§ **Requirement**: Omit the pictures. Transcribe exactly the lines below, from the one with "The image size" up to and including the last.

Dataset entries

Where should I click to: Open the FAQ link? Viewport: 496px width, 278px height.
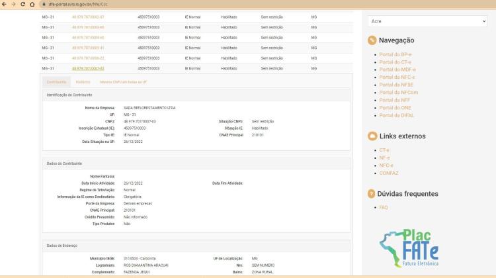[x=384, y=207]
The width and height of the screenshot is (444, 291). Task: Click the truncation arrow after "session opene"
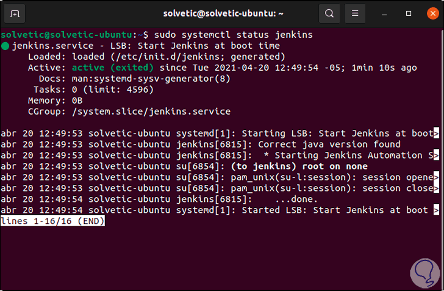pos(435,178)
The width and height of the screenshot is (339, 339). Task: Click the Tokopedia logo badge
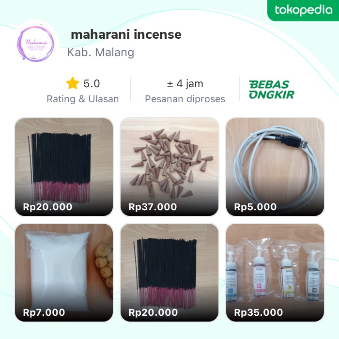point(303,10)
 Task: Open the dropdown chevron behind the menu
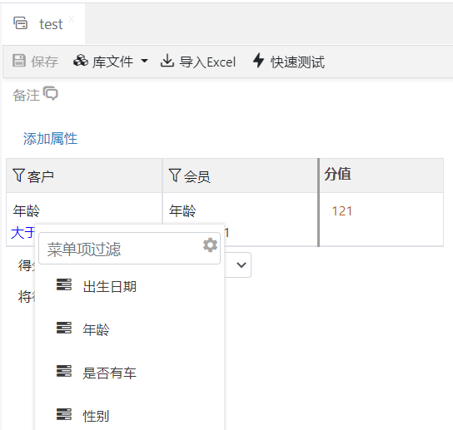click(241, 264)
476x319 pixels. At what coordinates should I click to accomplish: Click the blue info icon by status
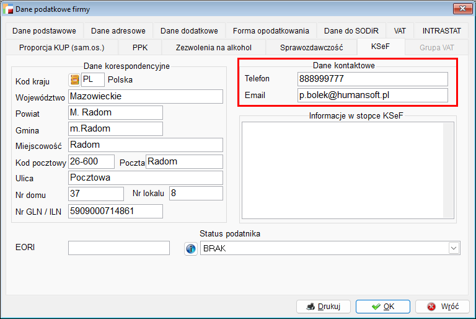[x=191, y=248]
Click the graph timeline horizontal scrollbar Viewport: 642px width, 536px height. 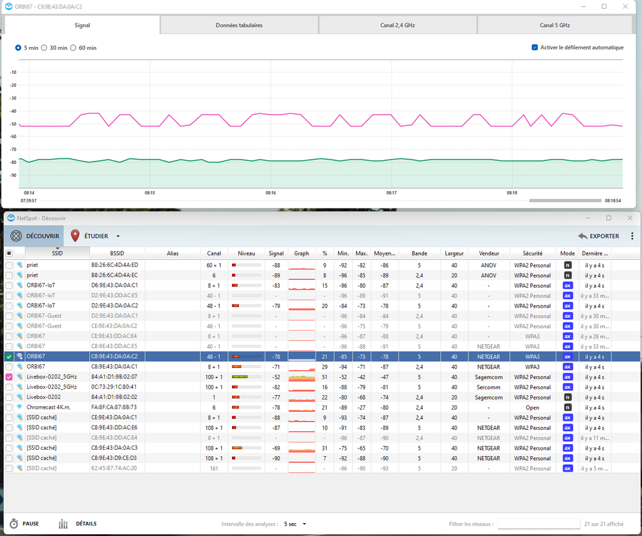pos(564,201)
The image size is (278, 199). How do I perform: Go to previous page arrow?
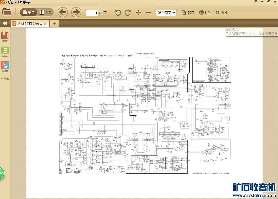tap(63, 12)
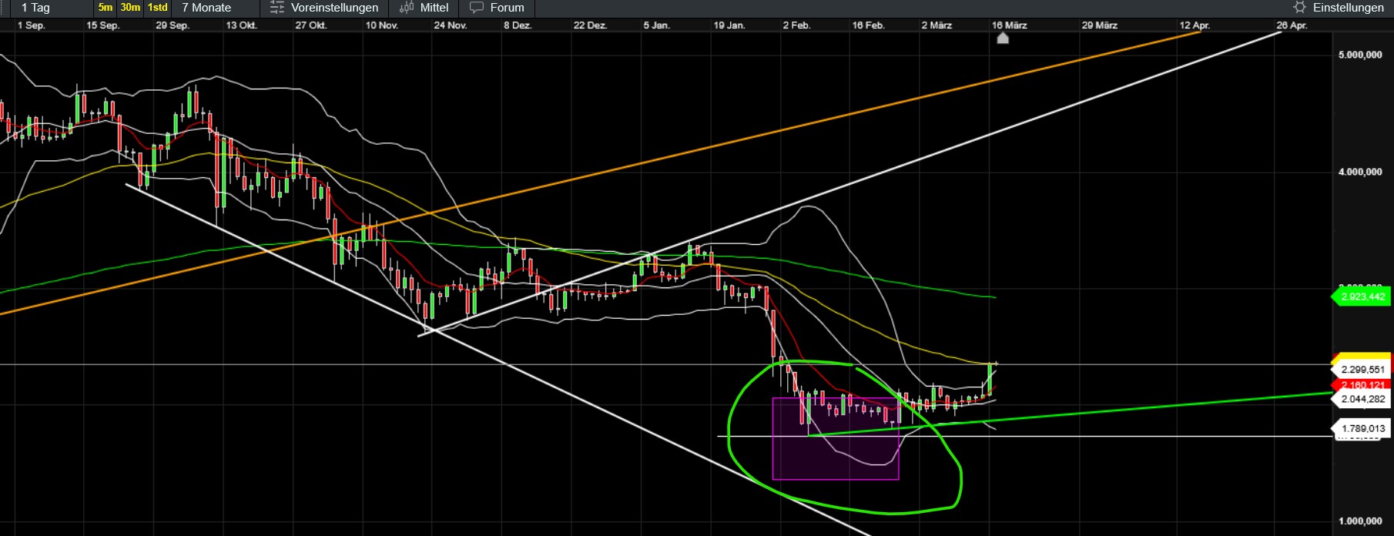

§ **Task output**:
The image size is (278, 199). How do I perform: Go to previous page arrow?
tap(63, 12)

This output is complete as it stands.